De l’aveu de bien des joueurs et fans de Resident Evil, l’épisode Revelations est celui qui a redonné le sourire après des années de perdition. Il faut dire que l’épisode 3DS est assurément l’un de ceux qui se rapprochent le plus de l’aura originale de la série. Flippant à de nombreuses reprises et doté d’une réalisation très propre, cet opus demeure l’une des pépites de la Nintendo 3DS. Malgré quelques défauts et un character design assez étrange (pour certains protagonistes), il reste une véritable réussite. Soucieux de le proposer au plus grand nombre, Capcom l’a proposé une première fois sur PlayStation 3, Xbox 360 et PC. Aujourd’hui, le titre ressort sur les machines du moment avec la ferme intention d’offrir la mouture la plus aboutie qui soit : résolution 1080p, boost graphique sur les personnages et décors, amélioration de la fluidité… rien n’est laissé au hasard ! Une nouvelle fois, pénétrons dans la pénombre du Queen Zenobia !

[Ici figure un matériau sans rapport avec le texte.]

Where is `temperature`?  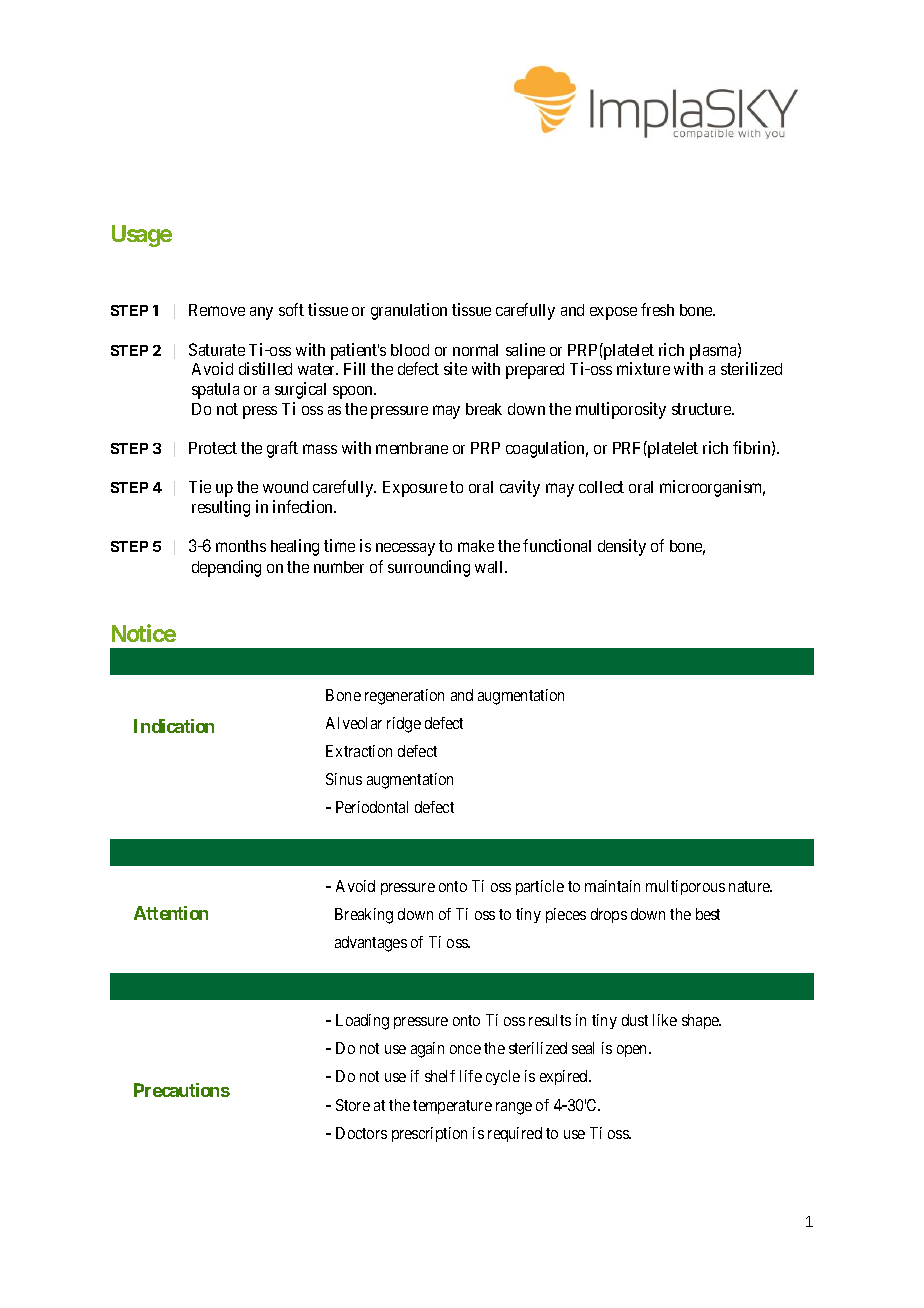 temperature is located at coordinates (452, 1107).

Bien avant les mensurations aguicheuse de la belle Jill (ou la proéminence de la musculature de Chris, c’est selon), cet opus Revelations nous étonne par son incontestable beauté. Même si le passage HD révèle quelques textures assez moyennes par moment, il faut reconnaître que le titre reste très joli à regarder. Les protagonistes que l’on incarne sont parfaitement modélisés, tandis que les décors fourmillent de détails, notamment avec des effets de lumière très convaincants. Plongé au cœur d’un navire qui agit comme une véritable entité, le joueur doit une nouvelle fois faire face à une tripotée d’infectés en manque de bidoche. Comme on pouvait malheureusement s’y attendre, ce Resident Evil ne brille pas par son scénario. Sans trop en dévoiler, sachez qu’il sera une nouvelle fois question de menace terroriste, avec le sempiternel virus créé pour éradiquer l’humanité toute entière. En un mot : la routine, même si on sent un réel effort de la part de Capcom de proposer une trame plus étoffée qu’à l’accoutumée. C’est juste dommage que le tout soit entaché de grosses ficelles qu’on voit venir à des kilomètres.


Péril en haute mer

Alors que les bourrasques violentes viennent frapper votre visage, vous montez à bord de ce qui pourrait être votre futur tombeau. Resident Evil : Revelations puise sa force dans une atmosphère étouffante, servi par des doublages (en français) d’une qualité indéniable. Malgré l’arrivée sur consoles de salon, toutes les petites errances techniques n’ont pas éradiqués. Les temps de chargement restent parfois longuets et on note quelques ralentissements à droite et gauche, mais rien de bien méchant. Dynamique, immersive et variée, la galette réussit le pari de se renouveler constamment, malgré son contexte claustrophobique. Il ne vous tardera pas à user de la gâchette, le jeu ne s’encombrant pas de longueurs inutiles. Ce qui est appréciable, c’est que les évènements déclencheurs sont bien amenés, et qu’on ne s’attend pas toujours à l’apparition d’un monstre. Les sursauts sont garantis !


Plongée en eaux troubles

En arrivant sur les machines du moment, la séquelle Revelations établit un véritable retour aux sources de la saga et s’offre une sacrée cure de jeunesse. Si elle conserve l’héritage d’action amorcé par les épisodes 5 et 6, les sensations qu’elle procure nous rappellent les belles heures du manoir de Racoon. Oppressants comme les cales d’un tanker à la dérive, les douze chapitres de l’aventure principale font dans la variété : on incarne une foule de personnages, des vieux de la vieille aux nouveaux venus. Et sans vouloir enfoncer une nouvelle fois le couteau dans la plaie, les personnages masculins manquent vraiment de charisme, au contraire des nanas qui sont plutôt canons. M’étonnerait pas que l’équipe de développement soit essentiellement composée d’hommes, vu la plastique de Jill ou Jessica.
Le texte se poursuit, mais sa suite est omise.